Last month, City Council gave final approval to the FY22 Operating Budget, which includes general fund dollars to the Philadelphia Department of Prisons (PDP) to allow PDP to eliminate commissary surcharges for individuals who are incarcerated and increase the amount of free communication from 70 minutes per week to 165 minutes per week, and add video conferencing. The changes took effect earlier this month. Mitchell Little, Executive Director of the Office of Community Empowerment and Opportunity (CEO), issued the following statement in response:
“This is a significant milestone for Philadelphia. For the past 18 months, CEO has been leading the City’s efforts to reform fines and fees, working in coordination with other City departments.

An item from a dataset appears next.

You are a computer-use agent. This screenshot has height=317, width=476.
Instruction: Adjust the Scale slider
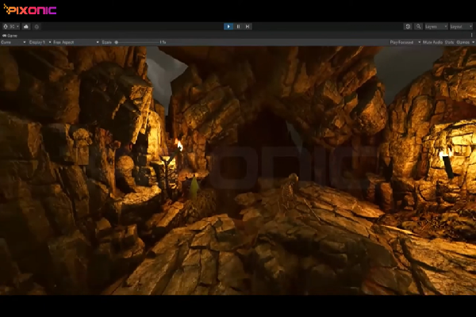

As part of that work, we surveyed current or formerly incarcerated individuals and their loved ones and found that the cost of telephone calls is so high that 84 percent of incarcerated and formerly incarcerated individuals said they could not afford to call their families. Ninety-one percent of respondents reported times they could not afford commissary. That research, along with national data, prompted us to recommend these changes.

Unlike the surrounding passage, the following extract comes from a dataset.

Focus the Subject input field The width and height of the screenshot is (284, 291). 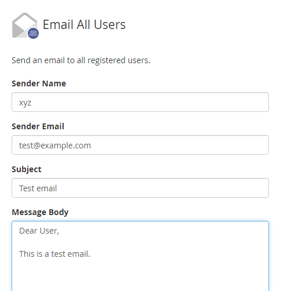(x=140, y=188)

“Reducing the burden of fees placed on those who are incarcerated helps address the disparate impact of municipal fines and fees on people of color. We are also lightening the load on family members who are most often responsible for supporting their loved ones while incarcerated. Additionally, by more than doubling the amount of free time individuals can communicate with their loved ones, we are helping them maintain those family bonds, which we know are key to successful reentry and a safer Philadelphia.
“Philadelphia would not have reached this milestone without the leadership of PDP Commissioner Blanche Carney and the hard work of the Mayor’s Office, Budget Office, the Managing Director’s office, and the Office of Criminal Justice. We also want to thank our local community stakeholders who have championed this issue for many years.
“We look forward to continuing our work on fines and fees to ensure that Philadelphia has a system that is fairer and more equitable and does not criminalize poverty.”